**Direction**
Turn the listing below into a JSON list of strings, starting with the line that contains "You are a GUI" and going on through the line that contains "[x=284, y=337]". Use one string per line and skip any blank lines.

**Records to use**
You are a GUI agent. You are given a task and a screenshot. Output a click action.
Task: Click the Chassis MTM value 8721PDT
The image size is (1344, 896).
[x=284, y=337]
...
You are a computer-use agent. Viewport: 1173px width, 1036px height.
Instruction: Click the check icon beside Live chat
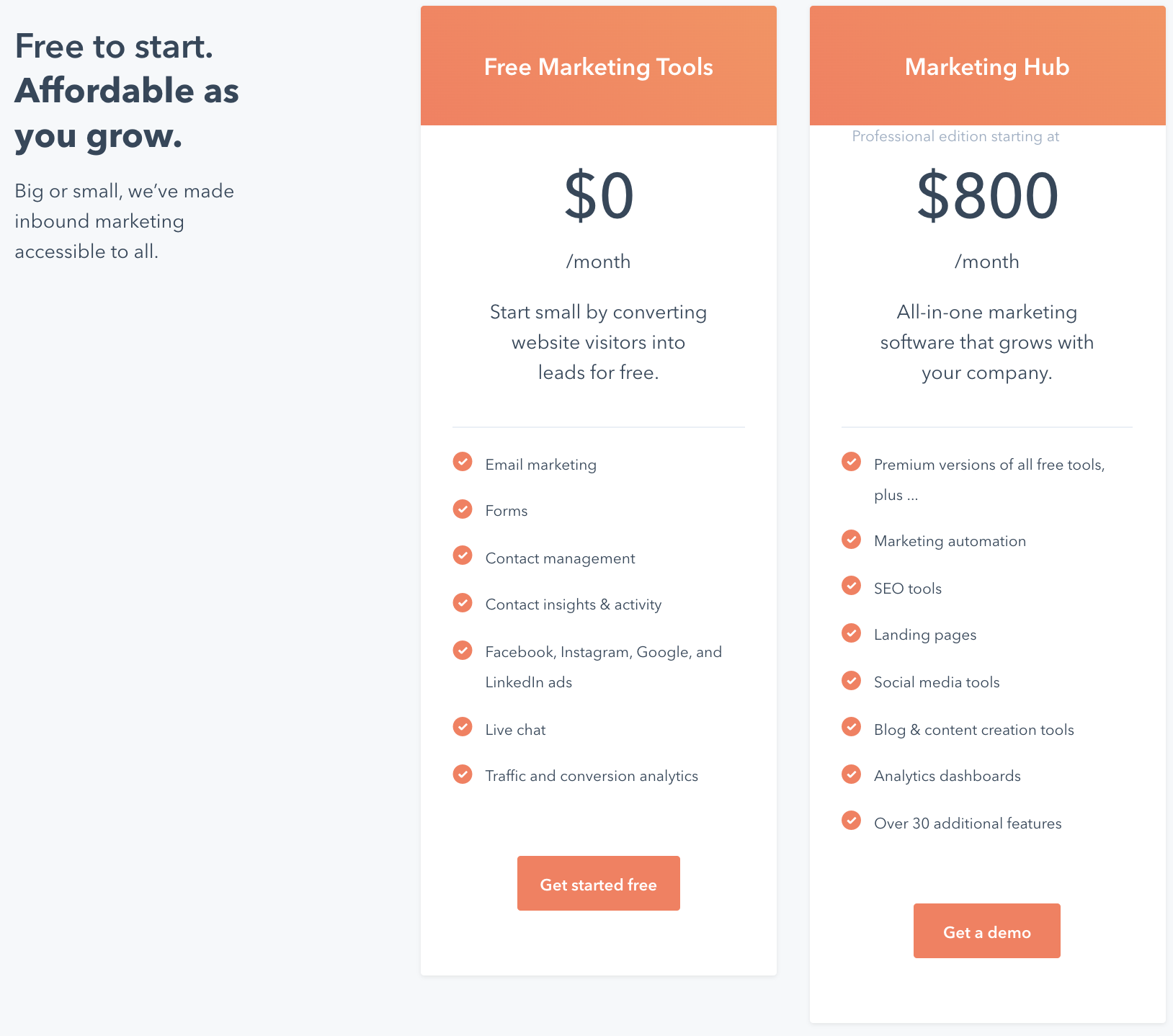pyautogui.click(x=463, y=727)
...
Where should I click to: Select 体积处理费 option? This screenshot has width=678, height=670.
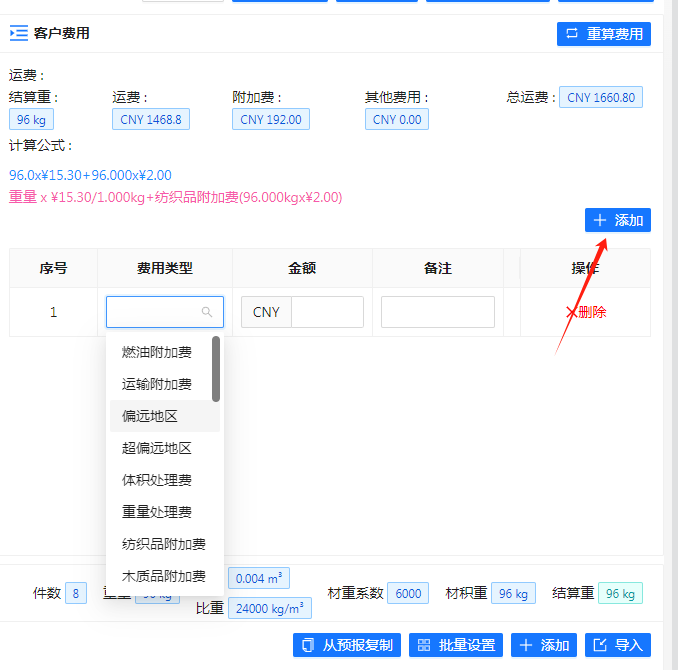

**Output of the exercise**
[
  "You are a GUI agent. You are given a task and a screenshot. Output a click action.",
  "Task: Click the Chassis MTM value 8721PDT",
  "The image size is (1344, 896).",
  "[x=284, y=337]"
]